Wicket Authentication
To authenticate a responding RFID tag as an IDX Wicket, a proprietary cipher is used on the UserID, the SiteID, and FunctionID to generate a value called the W-Cipher. Only if the calculated W-Cipher matches that read from the RFID tag will it be accepted as an authentic IDX Wicket. Otherwise it will be ignored.
 

Password Protection
The RFID chip on a Stored Value Wicket requires that the reader present a password in order to write to a block of data. The password is determined by a proprietary encryption cipher which incorporates the Wicket’s unique UID to ensure that no two Wickets will have the same password. Once the password is calculated during the Wicket configuration procedure at the factory, it is stored on the RFID chip, locked, and made invisible to the outside world. Thus only the IDX Wicket Reader will be able to store data to a Wicket, making the Stored Value Wickets immune to so called  “clone attacks” or “replay attacks”.
 

Data Encryption
The Wicket Reader utilizes a proprietary encryption/decryption cipher when storing and reading values for each Wicket data block. The cipher incorporates the Wicket’s unique UID to ensure that even two Wickets storing the same information will not have the same values written in their blocks. While a hacker may be able to see the stored data, the hacker will not be able to interpret it.
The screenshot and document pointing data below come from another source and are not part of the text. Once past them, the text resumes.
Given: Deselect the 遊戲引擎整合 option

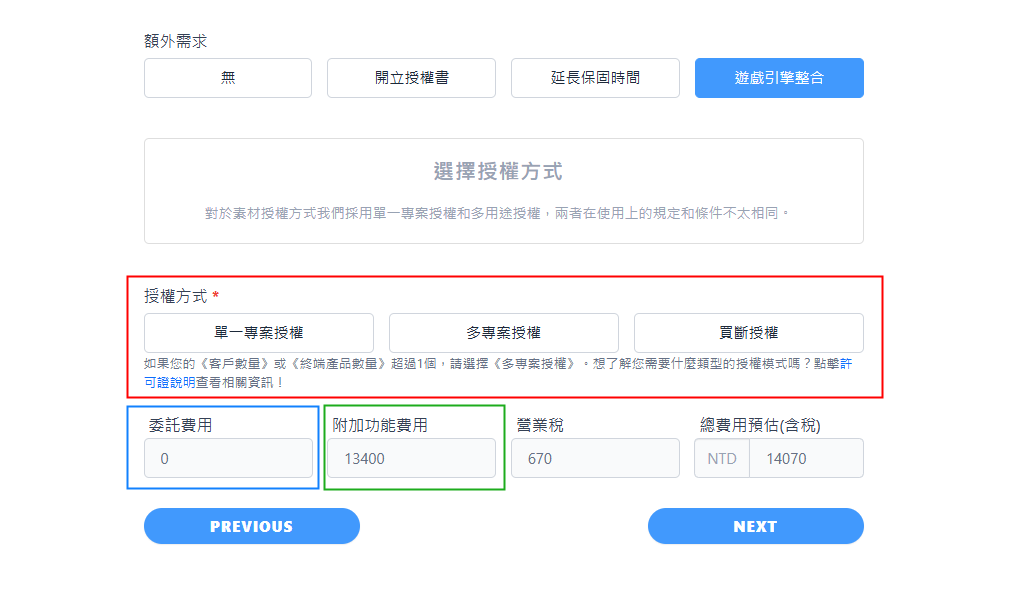Looking at the screenshot, I should (779, 78).
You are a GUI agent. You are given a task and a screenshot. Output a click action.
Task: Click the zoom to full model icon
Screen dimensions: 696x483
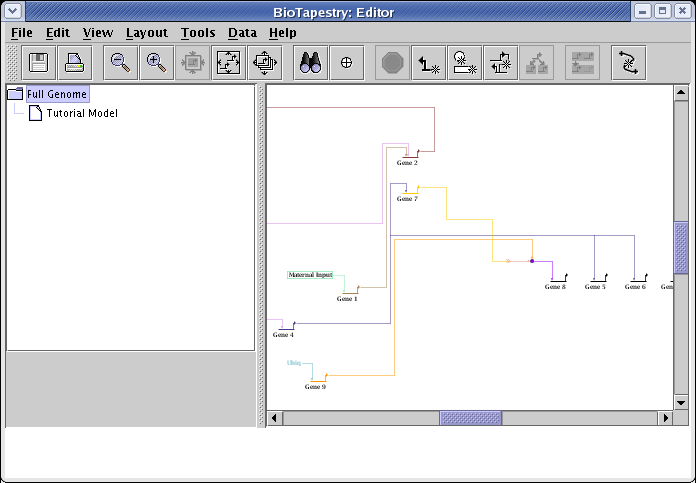(x=229, y=63)
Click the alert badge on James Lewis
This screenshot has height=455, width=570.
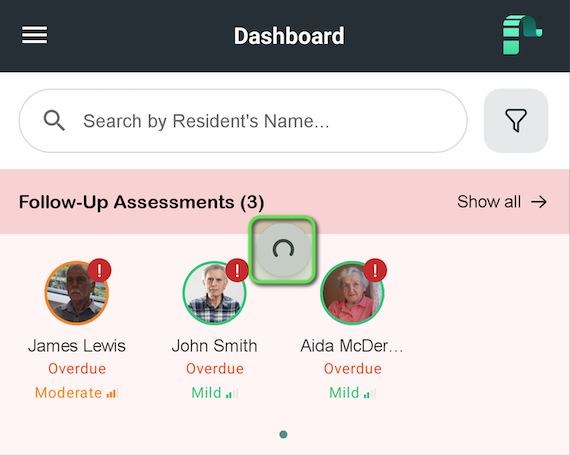coord(99,270)
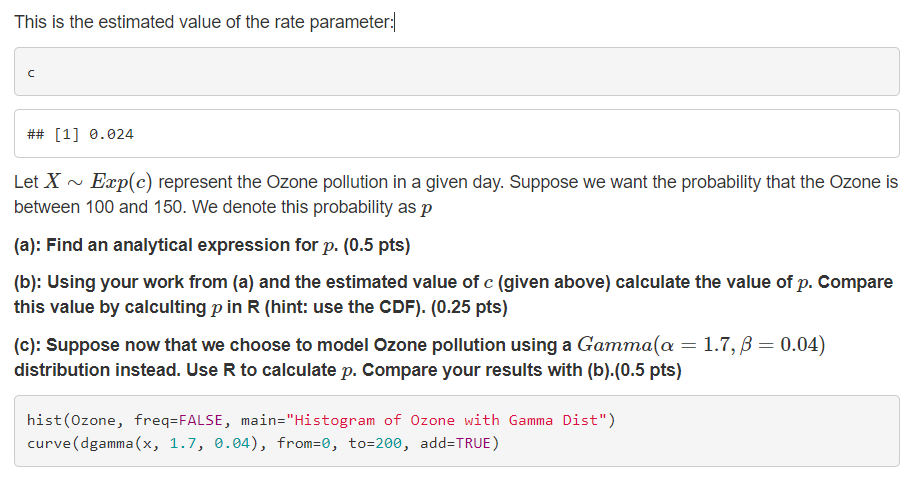The width and height of the screenshot is (909, 484).
Task: Click the output value 0.024
Action: tap(113, 134)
Furthermore, that data includes an embedded cipher checksum to verify that data on what may otherwise appear to be an authentic Wicket is actually valid data... thus preventing a hacker from creating counterfeit data.
 

Data Redundancy
The Stored Value Wicket data structure includes simple redundancy of all important balances and a checksum within each data block to enable detection of corrupted data. For example, in the case where the data may possibly be either corrupted or indeterminate if the Wicket is taken out of read/write range while the Reader is writing data to the Wicket, the error can be detected and corrected.  In addition to simple error correction, the strategy prevents a hacker from executing any form of “indeterminate transaction attack”. Both the customer and the owner are secure from such an error (purposely or accidentally) resulting in gain or loss for either.
 

Access Protection
One form of attack on a secured system is called the “man in the middle” attack where a hacker utilizes a tool to do his bidding... such as obtaining a Wicket Reader that knows the encryption algorithm and password algorithm, and using its command set to write anything to a Wicket that a hacker may like. To prevent this kind of attack, there are two levels of access control that are held secret which involve an unlocking of the write commands and additionally involve an encrypted  “challenge / response” interaction between the controller and the Wicket Reader in order for the Wicket Reader to validate the authority of the controller to be sending it a write command for the Wicket. The protocol is held as a trade secret.
 

Banned List Wickets
One of the features available in the Turbo Accessories - Registration package is the ability to create a Banned List of banned UserIDs so that your Wicket Readers will not accept that specific Wicket anymore. This includes Customer, Service Equipment, Reader Programming, and System Report Wickets. If a registered customer claims he lost a Wicket with $15 on it, you may choose in good faith to believe him and replace that Wicket with another pre-valued at $15, but then you should ban his old Wicket UserID (found in Registration records) by adding it to the Banned List so that it will be rejected at your Wicket Readers should someone attempt to later use it. Likewise, if you have fired a service person or they claim to have lost their Equipment Service Wicket, you may also want to ban that Equipment Service Wicket form further use by adding it to the Banned List Wicket. Once added to the Banned List Wicket, then just take the Banned List Wicket around to each of your Wicket Readers and read it in.